Segment Start: Source data

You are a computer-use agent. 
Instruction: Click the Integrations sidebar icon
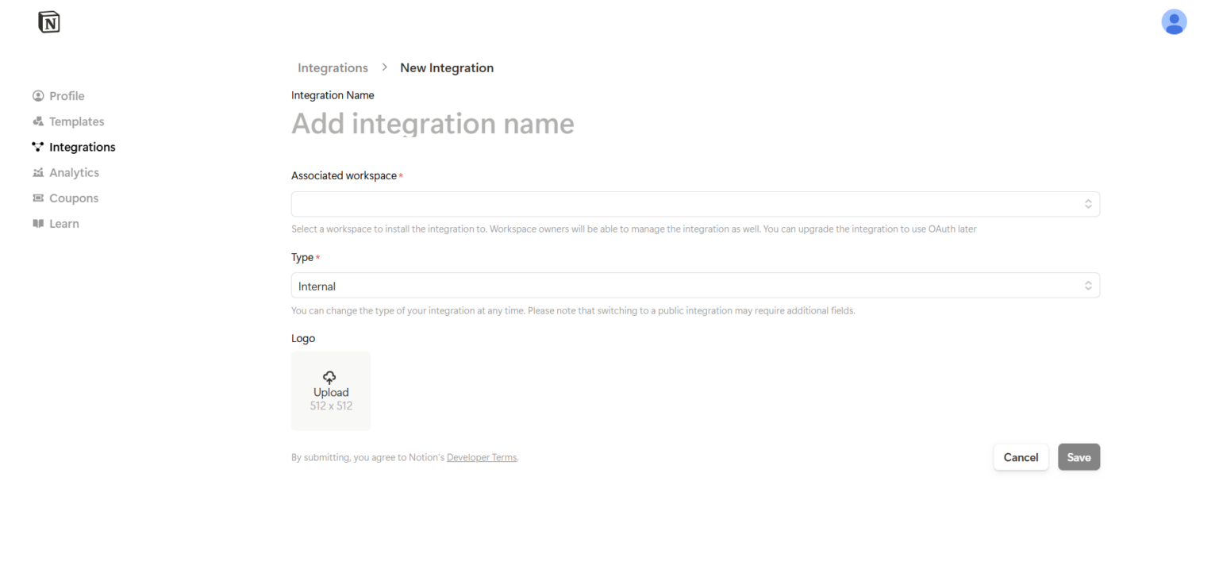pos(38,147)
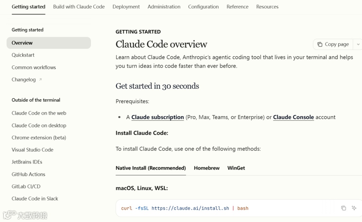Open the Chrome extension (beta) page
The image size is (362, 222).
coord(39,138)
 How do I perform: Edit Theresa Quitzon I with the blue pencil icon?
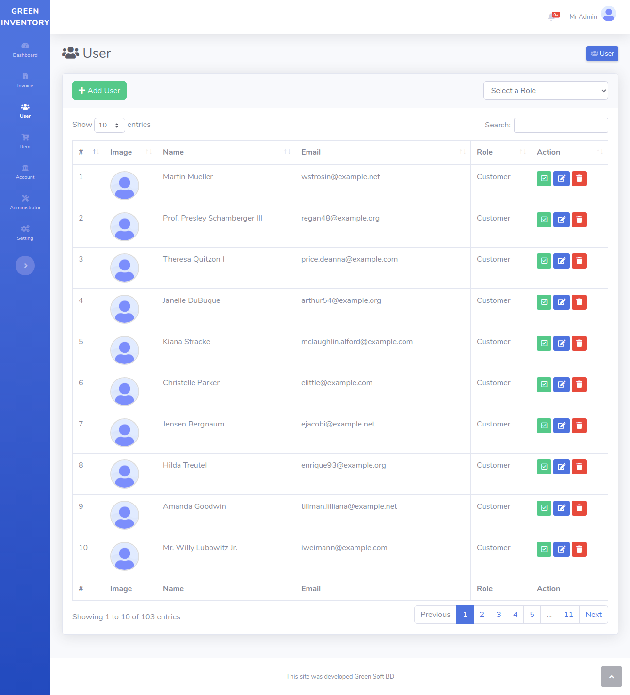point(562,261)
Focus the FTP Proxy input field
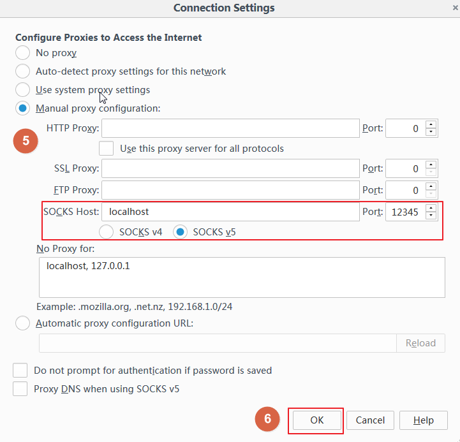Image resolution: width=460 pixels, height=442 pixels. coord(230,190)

Segment End: Source data
Segment Start: Source data

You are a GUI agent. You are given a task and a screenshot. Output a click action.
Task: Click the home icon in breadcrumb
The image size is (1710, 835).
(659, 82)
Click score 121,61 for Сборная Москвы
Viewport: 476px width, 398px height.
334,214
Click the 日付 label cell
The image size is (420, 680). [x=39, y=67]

Segment End: Source data

From the data above, copy out every line with the string "agent" in it.

Output below →
You are a computer-use agent. 
You are a GUI agent. You are given a task and a screenshot. Output a click action.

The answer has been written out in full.